On BOBCAT, the study has three dose cohorts at the year-end readout; how many dose cohorts should we expect overall and can a dose-response signal be discerned on metrics? Also, what would you define as a powerful success? I have a follow-up after.

Christian Itin, Chief Executive Officer

BOBCAT is an exploratory dose-escalation study. We started at a 100 million cell dose and may step up or step down based on safety and activity. Key early readouts are pharmacodynamics, presence of CAR T cells in CSF, expansion, safety, and B-cell depletion. By year-end, we expect early data from the initial cohort on product properties and pharmacodynamics, but it will be too early to definitively link those to clinical outcomes. A powerful success would be consistent pharmacodynamic activity with evidence of clinical impact over longer follow-up, supported by imaging and biomarker changes. We expect more interpretable clinical data with longer observation time in 2027.

Yanan Zhu, Analyst

On the B-ALL launch for AUCATZYL, is there any use in earlier-line settings such as MRD-positive consolidation? Sloan Kettering has an ITT that just opened for MRD-negative consolidation—thoughts on how that could be leveraged to expand opportunity?

Christian Itin, Chief Executive Officer

In current use and the ROCCA data, we see patients included with minimal residual disease or low disease burden at the time of treatment; they are still relapsed/refractory. About one-third of patients fall in that bucket, consistent with standard practice to treat when disease evidence emerges. We do not currently see frontline MRD-only use. Investigator-initiated trials, including the Memorial Sloan Kettering trial, are exploring investigator-sponsored designs to test consolidation strategies after abbreviated frontline therapy rather than lengthy full frontline regimens, aiming for definitive consolidation.
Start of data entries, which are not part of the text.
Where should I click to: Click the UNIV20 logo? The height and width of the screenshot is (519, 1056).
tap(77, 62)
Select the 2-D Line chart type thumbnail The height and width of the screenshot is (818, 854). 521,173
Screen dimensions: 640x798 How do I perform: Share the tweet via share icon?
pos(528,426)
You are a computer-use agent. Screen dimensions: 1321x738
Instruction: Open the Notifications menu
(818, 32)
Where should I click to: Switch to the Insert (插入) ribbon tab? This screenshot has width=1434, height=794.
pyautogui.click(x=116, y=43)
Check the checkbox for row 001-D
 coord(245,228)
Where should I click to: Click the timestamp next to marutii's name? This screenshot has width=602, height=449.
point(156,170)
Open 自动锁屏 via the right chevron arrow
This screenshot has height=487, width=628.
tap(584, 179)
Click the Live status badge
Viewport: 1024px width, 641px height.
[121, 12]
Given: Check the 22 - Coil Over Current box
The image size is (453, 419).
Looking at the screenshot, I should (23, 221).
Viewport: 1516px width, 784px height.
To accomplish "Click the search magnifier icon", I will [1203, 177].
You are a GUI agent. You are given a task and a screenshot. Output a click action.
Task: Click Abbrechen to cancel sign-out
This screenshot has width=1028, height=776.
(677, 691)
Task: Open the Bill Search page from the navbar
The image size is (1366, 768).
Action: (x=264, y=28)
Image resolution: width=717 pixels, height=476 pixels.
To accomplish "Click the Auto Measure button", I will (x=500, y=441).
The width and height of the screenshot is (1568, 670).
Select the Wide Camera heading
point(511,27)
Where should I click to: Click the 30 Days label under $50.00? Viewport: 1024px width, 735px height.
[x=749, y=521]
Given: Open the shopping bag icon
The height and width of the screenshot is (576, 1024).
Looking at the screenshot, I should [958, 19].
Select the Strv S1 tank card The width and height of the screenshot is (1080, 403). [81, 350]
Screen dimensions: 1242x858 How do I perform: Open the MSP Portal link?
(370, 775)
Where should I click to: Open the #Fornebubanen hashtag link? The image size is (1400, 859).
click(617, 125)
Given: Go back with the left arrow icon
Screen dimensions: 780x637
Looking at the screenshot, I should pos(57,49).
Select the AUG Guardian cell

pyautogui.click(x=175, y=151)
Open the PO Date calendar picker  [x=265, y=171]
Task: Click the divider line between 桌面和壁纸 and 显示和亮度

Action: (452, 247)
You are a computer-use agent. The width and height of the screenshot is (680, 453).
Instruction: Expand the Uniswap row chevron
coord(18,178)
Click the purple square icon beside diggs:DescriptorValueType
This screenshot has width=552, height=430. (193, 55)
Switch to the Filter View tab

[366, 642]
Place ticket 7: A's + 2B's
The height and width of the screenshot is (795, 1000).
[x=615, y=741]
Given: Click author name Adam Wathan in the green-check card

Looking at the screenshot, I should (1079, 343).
These investigator studies are of interest and may provide insights on reducing overall treatment time and toxicity in frontline settings, and we'll learn from their experience.

Operator, Operator

Our next question comes from Emily Bodnar with H.C. Wainwright.

Emily Bodnar, Analyst

How much additional follow-up and durability data should we expect from the CARLYSLE trial later this year for the 50 million and 100 million cell doses? What are you looking to see to gain additional confidence for LUMINA?

Christian Itin, Chief Executive Officer

For CARLYSLE, at ASH we had a median follow-up of 8.8 months for the initial data cut on the 50 million cohort. For the upcoming update, expect roughly around 12 to 18 months of follow-up for the 50 million cohort. The 100 million cohort will likely have just under a year of follow-up and adolescent patients somewhat less. For LUMINA, the study population is more precisely defined—patients who have failed B-cell depleting antibodies and calcineurin inhibitors—so the population definition and prior lines of therapy are clearer, enabling interpretability of a pivotal endpoint. We're looking for well-defined efficacy signals in that defined population and durable responses consistent with the CARLYSLE signals.

Operator, Operator

Ladies and gentlemen, we've reached the conclusion of the Q&A portion of today's conference. I'd like to turn the call back to Christian for any further remarks.

Christian Itin, Chief Executive Officer

Thank you, everybody, for joining. We're looking forward to the April 8 event where KOLs will discuss the ALL disease setting and opportunities. We'll reconvene for the Q1 call after that. Thank you very much and have a good day.

Operator, Operator

Thank you, ladies and gentlemen. This concludes today's presentation. Thank you for your participation. You may now disconnect and have a wonderful day.